• _Exercise directions_: Return each line of the material that contains the string "computer", matching its case exactly.

-------- Task input

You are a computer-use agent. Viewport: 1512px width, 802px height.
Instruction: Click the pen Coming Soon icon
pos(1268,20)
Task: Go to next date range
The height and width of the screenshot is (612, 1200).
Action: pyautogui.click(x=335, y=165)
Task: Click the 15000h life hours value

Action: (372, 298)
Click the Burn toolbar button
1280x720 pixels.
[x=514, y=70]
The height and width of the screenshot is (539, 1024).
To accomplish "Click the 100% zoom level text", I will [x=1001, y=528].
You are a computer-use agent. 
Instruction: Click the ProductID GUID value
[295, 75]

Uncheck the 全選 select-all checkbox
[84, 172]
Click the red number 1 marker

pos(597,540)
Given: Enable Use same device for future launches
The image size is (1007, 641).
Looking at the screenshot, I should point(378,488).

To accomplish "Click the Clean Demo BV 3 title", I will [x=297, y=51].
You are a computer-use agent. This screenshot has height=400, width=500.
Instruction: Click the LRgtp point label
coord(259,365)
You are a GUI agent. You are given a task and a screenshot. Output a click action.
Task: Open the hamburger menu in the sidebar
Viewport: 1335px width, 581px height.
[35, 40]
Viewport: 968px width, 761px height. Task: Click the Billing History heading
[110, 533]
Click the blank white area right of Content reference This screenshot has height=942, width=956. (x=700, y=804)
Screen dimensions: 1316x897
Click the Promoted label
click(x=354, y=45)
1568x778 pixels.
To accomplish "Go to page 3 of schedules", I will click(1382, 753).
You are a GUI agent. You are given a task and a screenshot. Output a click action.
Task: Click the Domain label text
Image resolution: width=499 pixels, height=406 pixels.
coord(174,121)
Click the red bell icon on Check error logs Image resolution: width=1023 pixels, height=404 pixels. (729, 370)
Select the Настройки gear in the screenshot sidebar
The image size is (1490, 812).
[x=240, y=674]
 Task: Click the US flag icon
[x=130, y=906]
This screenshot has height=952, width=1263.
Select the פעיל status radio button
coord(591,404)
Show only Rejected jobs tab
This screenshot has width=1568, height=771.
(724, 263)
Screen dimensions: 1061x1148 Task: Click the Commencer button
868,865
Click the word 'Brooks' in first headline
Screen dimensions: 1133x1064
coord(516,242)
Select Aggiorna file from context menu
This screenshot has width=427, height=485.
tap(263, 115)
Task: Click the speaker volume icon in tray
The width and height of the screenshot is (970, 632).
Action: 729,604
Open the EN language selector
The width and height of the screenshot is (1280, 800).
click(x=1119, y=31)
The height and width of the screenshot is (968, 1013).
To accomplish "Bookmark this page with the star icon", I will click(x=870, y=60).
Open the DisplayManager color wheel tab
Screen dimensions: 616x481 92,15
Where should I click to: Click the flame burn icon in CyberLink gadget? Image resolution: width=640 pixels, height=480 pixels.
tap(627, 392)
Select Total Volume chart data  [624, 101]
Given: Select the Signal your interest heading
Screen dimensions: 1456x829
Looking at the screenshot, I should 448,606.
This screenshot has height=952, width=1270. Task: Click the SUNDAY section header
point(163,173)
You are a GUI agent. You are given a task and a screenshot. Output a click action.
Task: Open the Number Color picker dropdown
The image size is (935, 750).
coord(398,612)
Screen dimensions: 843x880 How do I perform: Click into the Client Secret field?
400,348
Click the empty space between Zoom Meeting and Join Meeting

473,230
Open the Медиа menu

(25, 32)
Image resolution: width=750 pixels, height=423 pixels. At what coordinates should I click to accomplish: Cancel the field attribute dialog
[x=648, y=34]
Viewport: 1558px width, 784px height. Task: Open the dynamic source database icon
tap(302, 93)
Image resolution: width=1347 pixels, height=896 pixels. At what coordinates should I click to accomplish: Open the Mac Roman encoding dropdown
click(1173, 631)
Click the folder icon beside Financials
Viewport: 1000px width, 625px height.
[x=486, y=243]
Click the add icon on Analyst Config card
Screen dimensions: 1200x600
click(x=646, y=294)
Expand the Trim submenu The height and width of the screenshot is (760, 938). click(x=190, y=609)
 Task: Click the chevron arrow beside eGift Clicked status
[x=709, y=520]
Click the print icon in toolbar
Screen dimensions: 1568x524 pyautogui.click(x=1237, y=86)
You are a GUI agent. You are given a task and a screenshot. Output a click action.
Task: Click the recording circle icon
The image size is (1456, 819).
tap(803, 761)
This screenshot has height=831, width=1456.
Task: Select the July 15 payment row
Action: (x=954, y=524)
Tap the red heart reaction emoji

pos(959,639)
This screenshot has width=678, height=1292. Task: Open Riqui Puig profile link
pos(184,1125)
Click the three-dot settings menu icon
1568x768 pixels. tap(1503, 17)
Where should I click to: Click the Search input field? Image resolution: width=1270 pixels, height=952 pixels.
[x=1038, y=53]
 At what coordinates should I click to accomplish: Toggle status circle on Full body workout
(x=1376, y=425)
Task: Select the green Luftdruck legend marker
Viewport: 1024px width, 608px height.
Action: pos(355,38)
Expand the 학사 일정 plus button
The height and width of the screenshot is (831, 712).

----------------

• _Written answer_:
You are a computer-use agent. Viewport: 1512px width, 802px height.
You are a computer-use agent. 
You are a computer-use agent. This screenshot has height=400, width=500.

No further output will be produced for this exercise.